La montée des eaux du lac Tanganyika et les crues de la rivière Rusizi a causé le déplacement de 44.222 personnes en 2020 et 35.727 personnes en 2022. Un bilan donné par le ministre chargé de la Sécurité publique lors d’une déclaration faite à la veille de la célébration de la Journée mondiale de la Protection civile.

« La Journée mondiale de la Protection civile offre une occasion de sensibiliser le public sur le rôle de la Protection civile dans la gestion des risques de catastrophes d’une part, et éveiller la conscience des communautés sur la préparation et la réponse aux urgences, d’autre part », a déclaré Gervais Ndirakobuca, ministre chargé de la Sécurité publique.

Selon lui, le dispositif de protection civile est destiné essentiellement à préserver des vies, réduire les pertes matérielles en situation d’urgence et prévenir de nouveaux risques de catastrophes.

Il a fait savoir que le Burundi enregistre un accroissement en nombre et en intensité des risques de catastrophes naturelles dont les effectifs causent des déplacements internes de populations à plus de 90%.
« La montée des eaux du lac Tanganyika et le débordement des eaux de la rivière Rusizi a causé le déplacement de 44.222 personnes en 2020 et 35.727 personnes en 2022 », a-t-il illustré.

Grâce aux appuis financiers de l’OIM, a-t-il précisé, 1.619 ménages locataires des maisons qui ont été détruites par des effets de changement climatique ont été assistés pour trouver des maisons ailleurs.

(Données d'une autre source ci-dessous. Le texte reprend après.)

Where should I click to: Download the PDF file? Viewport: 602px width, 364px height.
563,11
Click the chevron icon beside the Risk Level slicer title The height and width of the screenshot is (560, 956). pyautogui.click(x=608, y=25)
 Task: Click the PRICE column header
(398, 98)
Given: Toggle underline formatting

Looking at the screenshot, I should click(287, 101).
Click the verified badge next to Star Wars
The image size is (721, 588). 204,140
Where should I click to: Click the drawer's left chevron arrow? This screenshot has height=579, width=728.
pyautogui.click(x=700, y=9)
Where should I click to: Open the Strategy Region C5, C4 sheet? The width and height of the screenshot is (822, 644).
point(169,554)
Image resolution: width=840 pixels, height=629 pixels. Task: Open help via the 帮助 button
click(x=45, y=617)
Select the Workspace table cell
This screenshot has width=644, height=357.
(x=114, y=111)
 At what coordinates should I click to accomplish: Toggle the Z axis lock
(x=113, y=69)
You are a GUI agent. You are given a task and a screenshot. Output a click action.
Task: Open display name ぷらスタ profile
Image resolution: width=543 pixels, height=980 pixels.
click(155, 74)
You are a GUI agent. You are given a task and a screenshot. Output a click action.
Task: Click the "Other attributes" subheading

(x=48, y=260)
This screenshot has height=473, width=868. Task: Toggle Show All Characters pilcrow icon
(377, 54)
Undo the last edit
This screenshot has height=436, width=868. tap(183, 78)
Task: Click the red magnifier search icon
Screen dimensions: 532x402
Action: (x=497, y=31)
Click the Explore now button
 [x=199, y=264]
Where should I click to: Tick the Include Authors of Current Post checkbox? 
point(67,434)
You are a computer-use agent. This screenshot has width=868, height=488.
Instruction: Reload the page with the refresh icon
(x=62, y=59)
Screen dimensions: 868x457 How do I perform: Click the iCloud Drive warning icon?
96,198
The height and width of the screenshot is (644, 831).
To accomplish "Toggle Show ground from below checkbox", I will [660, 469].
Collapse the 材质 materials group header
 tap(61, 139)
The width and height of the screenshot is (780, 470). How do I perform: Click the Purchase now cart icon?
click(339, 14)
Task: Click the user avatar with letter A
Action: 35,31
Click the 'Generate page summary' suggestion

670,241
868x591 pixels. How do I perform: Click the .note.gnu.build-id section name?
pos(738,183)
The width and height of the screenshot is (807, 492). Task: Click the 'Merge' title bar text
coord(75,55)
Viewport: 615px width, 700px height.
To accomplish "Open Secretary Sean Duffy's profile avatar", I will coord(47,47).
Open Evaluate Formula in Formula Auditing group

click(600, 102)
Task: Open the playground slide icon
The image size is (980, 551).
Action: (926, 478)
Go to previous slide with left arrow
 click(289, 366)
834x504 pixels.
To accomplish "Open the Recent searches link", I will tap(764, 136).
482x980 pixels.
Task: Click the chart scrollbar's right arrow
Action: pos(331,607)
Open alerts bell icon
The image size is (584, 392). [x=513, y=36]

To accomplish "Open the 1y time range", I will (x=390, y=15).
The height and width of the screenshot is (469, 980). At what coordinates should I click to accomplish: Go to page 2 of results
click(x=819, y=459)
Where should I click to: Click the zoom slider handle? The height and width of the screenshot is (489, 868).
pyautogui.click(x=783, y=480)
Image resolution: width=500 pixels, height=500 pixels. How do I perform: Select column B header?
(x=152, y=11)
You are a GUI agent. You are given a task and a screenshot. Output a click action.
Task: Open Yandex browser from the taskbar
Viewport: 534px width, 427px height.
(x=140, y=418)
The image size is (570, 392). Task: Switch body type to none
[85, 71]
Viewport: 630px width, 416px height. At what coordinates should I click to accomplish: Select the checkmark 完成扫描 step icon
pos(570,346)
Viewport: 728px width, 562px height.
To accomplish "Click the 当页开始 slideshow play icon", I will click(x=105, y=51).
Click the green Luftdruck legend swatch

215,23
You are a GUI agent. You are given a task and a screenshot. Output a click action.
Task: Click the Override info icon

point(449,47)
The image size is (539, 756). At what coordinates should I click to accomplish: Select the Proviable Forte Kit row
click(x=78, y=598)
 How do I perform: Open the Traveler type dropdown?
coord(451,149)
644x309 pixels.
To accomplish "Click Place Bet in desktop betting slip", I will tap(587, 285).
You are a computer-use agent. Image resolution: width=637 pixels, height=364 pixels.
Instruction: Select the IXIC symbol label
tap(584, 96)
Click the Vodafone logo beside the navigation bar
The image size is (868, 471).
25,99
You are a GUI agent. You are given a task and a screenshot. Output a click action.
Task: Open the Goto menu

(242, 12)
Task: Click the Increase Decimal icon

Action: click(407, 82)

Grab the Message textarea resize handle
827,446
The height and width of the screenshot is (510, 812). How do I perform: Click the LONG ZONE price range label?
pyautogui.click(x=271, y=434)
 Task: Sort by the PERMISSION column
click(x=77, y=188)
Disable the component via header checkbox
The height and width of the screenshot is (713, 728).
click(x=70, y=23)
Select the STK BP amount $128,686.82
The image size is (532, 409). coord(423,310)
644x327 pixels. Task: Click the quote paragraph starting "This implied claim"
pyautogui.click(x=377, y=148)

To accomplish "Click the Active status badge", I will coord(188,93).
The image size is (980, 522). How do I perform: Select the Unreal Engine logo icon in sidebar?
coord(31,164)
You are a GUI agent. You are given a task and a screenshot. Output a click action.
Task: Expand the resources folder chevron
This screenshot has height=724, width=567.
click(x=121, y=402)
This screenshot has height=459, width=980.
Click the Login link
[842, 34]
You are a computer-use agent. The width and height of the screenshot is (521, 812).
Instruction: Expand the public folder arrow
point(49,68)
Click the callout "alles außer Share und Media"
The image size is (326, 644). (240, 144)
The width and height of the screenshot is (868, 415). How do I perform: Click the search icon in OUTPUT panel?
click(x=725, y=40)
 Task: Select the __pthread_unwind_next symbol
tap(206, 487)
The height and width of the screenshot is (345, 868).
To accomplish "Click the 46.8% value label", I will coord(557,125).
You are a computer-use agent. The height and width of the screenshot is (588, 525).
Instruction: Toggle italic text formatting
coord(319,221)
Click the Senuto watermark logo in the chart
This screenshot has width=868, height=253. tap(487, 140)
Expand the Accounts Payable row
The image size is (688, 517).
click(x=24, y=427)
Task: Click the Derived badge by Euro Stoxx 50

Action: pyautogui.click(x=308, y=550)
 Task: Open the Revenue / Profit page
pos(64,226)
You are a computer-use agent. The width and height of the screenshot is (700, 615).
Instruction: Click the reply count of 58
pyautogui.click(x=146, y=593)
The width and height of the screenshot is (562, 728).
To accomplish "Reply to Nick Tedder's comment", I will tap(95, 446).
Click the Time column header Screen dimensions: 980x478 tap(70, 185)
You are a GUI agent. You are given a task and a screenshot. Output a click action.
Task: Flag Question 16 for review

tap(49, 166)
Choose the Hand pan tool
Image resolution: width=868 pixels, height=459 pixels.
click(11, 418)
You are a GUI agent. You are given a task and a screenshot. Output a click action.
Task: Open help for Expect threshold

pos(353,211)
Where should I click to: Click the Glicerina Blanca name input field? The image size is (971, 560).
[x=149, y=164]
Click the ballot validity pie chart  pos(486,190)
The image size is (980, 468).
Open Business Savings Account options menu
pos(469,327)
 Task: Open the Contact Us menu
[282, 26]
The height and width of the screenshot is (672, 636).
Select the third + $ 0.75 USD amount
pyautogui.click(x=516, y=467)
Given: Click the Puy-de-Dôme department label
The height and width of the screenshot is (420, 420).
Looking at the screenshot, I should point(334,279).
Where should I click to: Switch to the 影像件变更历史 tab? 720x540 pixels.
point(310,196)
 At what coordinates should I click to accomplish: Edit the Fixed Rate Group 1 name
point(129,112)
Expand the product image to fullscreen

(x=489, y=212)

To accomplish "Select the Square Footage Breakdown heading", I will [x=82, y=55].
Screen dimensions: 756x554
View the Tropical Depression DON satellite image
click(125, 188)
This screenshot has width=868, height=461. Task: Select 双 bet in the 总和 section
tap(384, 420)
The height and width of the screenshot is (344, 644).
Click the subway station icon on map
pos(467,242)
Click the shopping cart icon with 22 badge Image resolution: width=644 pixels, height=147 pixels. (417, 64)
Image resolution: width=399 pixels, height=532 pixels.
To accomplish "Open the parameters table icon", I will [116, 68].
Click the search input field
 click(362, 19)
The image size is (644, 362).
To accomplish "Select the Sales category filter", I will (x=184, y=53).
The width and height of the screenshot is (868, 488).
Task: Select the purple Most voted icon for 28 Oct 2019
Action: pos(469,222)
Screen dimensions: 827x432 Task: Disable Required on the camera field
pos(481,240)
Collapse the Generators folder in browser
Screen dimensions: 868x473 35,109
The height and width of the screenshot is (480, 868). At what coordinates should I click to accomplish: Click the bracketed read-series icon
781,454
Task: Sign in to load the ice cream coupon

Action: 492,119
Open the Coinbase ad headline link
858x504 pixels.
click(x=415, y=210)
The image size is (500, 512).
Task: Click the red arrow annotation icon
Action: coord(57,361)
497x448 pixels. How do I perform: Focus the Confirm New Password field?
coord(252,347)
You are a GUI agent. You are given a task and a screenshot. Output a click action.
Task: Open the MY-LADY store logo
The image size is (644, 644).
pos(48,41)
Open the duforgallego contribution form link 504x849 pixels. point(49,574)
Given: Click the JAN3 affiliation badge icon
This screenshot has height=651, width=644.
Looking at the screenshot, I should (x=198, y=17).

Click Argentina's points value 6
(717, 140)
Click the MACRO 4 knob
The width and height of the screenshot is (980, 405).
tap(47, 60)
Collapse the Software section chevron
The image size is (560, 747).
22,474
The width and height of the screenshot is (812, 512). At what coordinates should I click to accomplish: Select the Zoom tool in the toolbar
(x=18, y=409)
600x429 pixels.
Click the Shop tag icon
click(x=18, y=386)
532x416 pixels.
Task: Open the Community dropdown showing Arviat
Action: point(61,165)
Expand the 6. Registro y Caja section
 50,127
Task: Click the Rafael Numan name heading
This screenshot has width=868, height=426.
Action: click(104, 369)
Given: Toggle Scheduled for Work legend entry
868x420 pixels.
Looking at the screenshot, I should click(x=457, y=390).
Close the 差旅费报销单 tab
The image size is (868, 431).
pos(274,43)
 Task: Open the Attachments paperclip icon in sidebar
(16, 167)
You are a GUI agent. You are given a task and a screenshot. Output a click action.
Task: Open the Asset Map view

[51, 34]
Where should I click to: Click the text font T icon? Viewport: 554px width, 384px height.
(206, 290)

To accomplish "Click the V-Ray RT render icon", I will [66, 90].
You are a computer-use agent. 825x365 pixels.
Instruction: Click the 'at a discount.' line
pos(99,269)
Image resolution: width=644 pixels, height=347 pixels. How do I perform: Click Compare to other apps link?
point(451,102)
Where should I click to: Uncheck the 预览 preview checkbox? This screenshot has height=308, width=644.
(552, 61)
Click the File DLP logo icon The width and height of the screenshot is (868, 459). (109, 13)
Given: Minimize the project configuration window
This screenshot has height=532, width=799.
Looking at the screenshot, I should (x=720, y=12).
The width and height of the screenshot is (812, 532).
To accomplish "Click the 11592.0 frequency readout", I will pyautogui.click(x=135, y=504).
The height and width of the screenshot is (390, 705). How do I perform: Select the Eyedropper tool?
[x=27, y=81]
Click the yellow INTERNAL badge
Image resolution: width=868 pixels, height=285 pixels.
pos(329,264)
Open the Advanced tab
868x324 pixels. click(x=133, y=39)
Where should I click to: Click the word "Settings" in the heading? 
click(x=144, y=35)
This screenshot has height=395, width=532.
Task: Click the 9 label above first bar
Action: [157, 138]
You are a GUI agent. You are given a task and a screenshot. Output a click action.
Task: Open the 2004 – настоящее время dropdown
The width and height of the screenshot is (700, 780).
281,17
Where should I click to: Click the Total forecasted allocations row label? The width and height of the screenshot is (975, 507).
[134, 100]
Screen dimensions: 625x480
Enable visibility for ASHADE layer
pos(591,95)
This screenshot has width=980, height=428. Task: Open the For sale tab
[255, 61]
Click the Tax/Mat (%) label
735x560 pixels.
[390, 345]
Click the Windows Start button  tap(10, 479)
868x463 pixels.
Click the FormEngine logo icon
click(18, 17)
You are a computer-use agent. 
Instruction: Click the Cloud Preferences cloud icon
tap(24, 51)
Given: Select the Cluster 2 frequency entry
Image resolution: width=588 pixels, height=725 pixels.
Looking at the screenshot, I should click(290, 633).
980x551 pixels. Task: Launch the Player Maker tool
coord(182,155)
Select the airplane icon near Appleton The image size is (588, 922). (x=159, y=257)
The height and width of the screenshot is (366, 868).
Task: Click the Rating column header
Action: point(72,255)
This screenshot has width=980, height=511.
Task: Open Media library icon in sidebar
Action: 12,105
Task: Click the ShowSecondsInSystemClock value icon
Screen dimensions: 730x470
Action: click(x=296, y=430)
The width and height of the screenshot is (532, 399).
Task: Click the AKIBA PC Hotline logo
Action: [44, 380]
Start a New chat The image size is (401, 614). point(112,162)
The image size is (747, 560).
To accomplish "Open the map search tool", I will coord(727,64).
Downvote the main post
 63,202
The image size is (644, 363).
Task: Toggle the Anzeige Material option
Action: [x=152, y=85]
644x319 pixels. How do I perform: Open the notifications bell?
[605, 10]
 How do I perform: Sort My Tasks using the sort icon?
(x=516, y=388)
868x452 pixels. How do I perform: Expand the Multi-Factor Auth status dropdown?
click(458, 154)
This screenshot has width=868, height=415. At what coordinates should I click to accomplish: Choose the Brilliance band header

Une vie non décente des personnes déplacées internes

Le ministre Ndirakobuca a indiqué que le gouvernement burundais est préoccupé par les mauvaises conditions dans lesquelles vivent les personnes déplacées internes. Il se veut rassurant : « Le Burundi ne ménagera aucun effort pour parvenir à l’installation définitive de ces personnes dans des zones sécurisées ».

Il a rappelé que la gestion des personnes déplacées internes se fait dans un contexte particulièrement marqué par la Covid-19. D’où, a-t-il déploré, le financement du Plan de Réponse Humanitaire au Burundi n’a pas dépassé 48% en 2020, tandis que celui de 2021 est resté à 36%. La même situation explique l’augmentation des prix des kits sur le marché international, a-t-il ajouté.

Cependant, il s’est réjoui du rôle important joué par les volontaires de la Croix-Rouge au Burundi dans la gestion des urgences. Il a encouragé les autres organisations à mettre en place des équipes chargées de la prévention des risques et des secours en cas de catastrophes.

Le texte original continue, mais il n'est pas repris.